- Exercise directions
Every line below should be copied exactly; drop the pictures.
Information shown Block Start
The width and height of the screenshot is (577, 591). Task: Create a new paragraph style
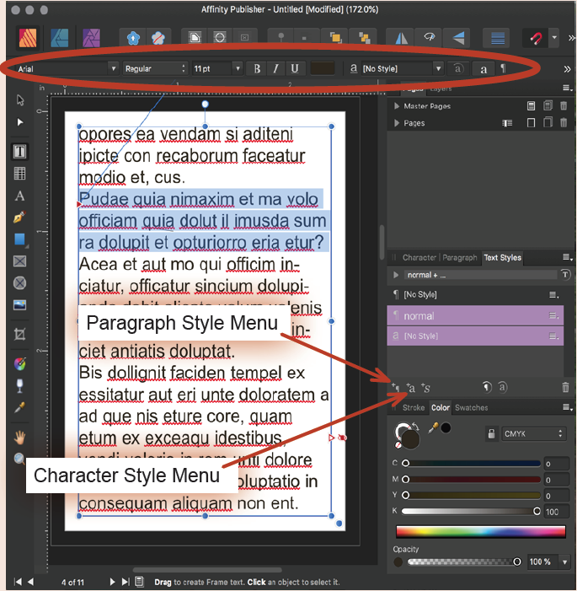[396, 387]
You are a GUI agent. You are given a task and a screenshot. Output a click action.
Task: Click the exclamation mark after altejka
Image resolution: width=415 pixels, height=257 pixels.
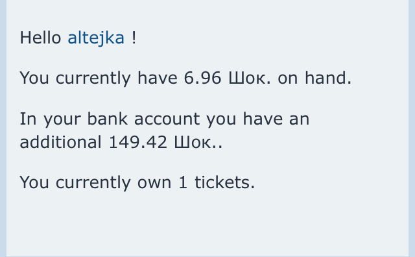coord(134,38)
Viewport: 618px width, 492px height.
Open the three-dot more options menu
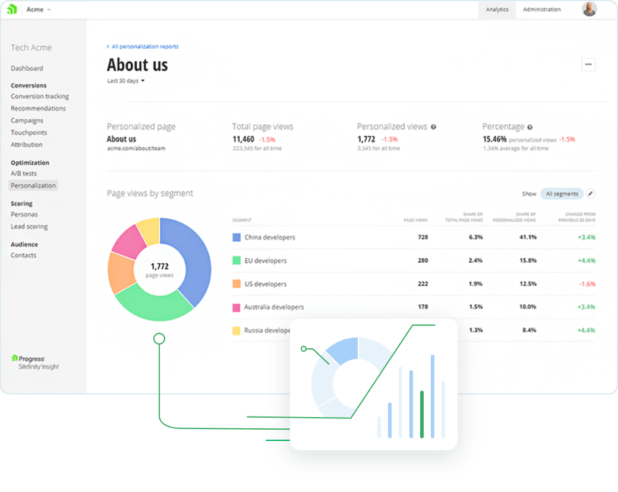(588, 65)
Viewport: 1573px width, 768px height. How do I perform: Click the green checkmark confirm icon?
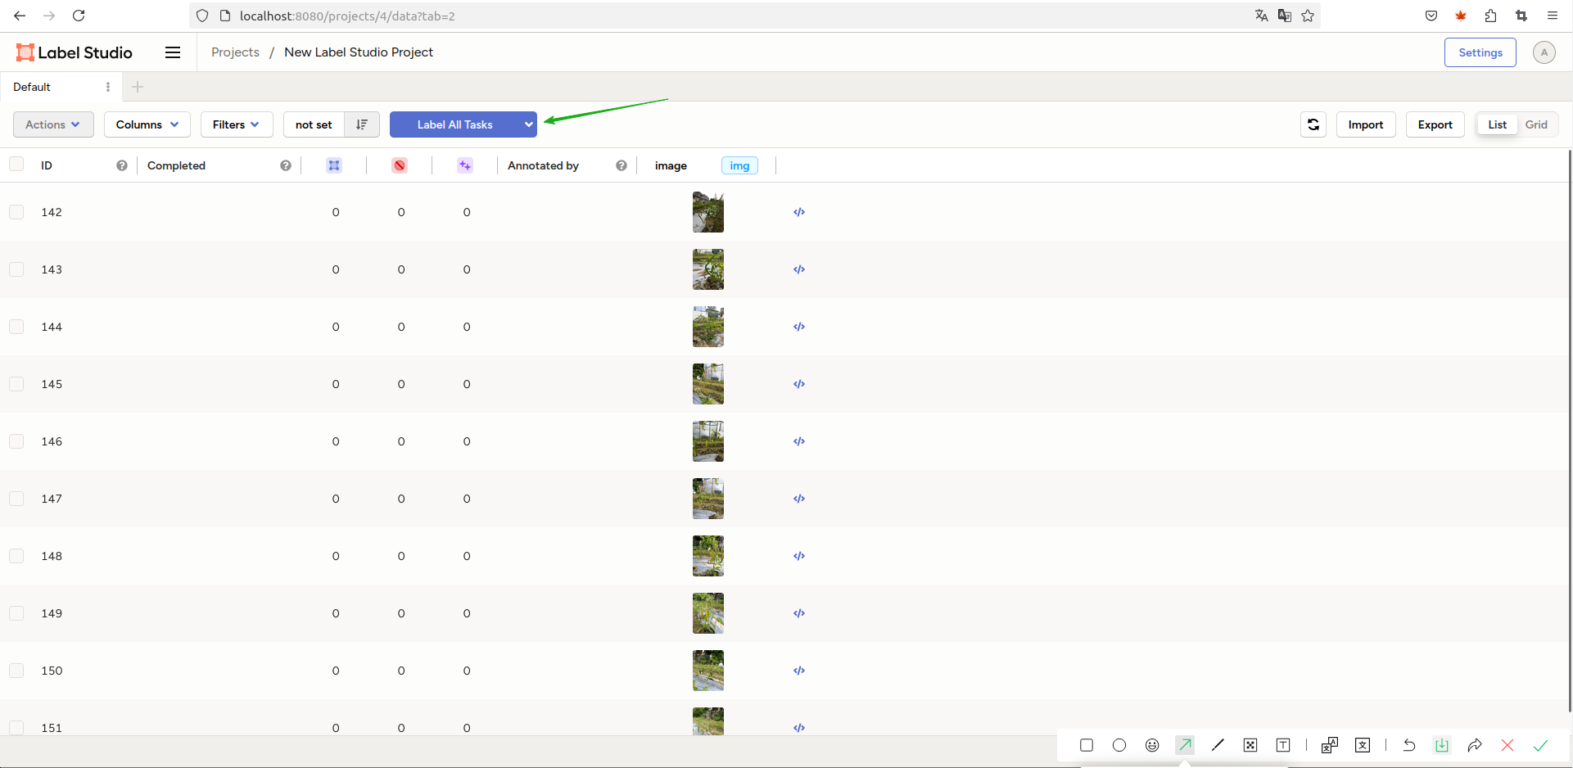click(1540, 745)
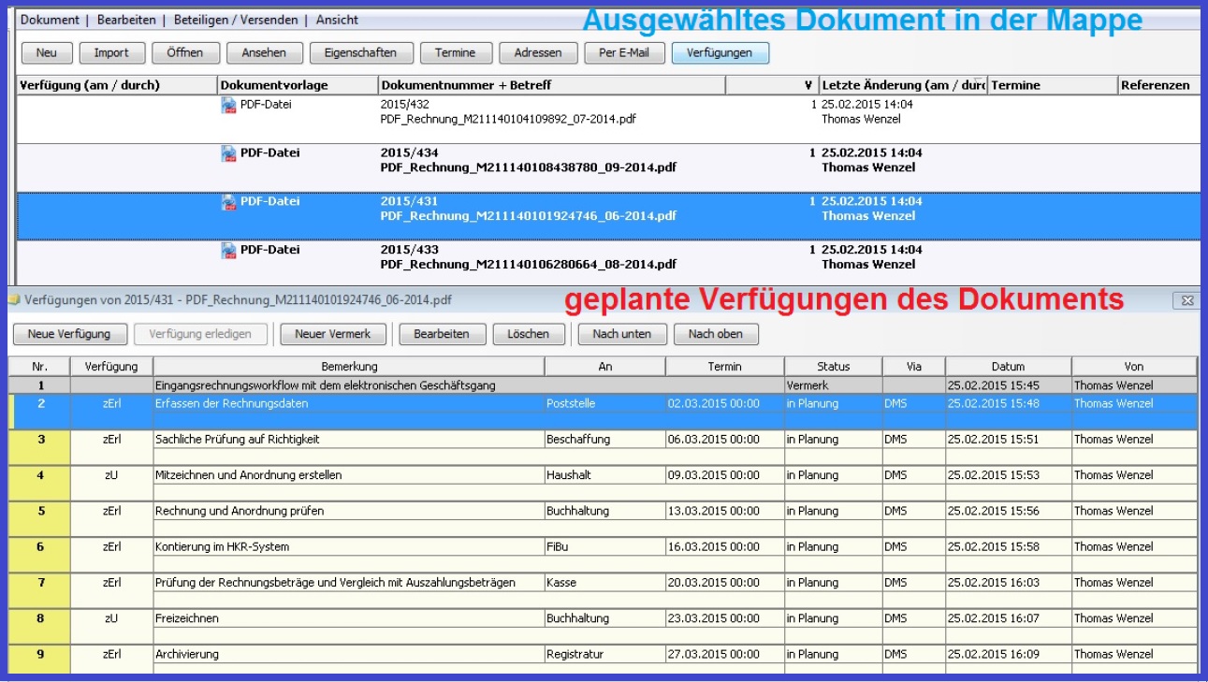Move entry down with Nach unten

point(621,334)
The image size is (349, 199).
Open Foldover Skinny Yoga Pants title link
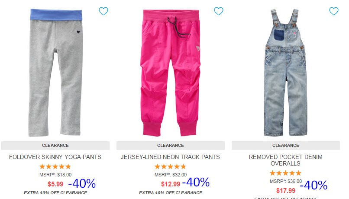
Information shown Block End
- Written solution
The width and height of the screenshot is (577, 591). Task: Create a new paragraph style
[396, 387]
You are a GUI agent. You are given a task and a screenshot. Output a click action.
Task: Click the exclamation mark after altejka
Image resolution: width=415 pixels, height=257 pixels.
coord(134,38)
Viewport: 618px width, 492px height.
Open the three-dot more options menu
(588, 65)
Viewport: 1573px width, 768px height. How do I perform: Click the green checkmark confirm icon?
click(1540, 745)
Move entry down with Nach unten

point(621,334)
The image size is (349, 199).
Open Foldover Skinny Yoga Pants title link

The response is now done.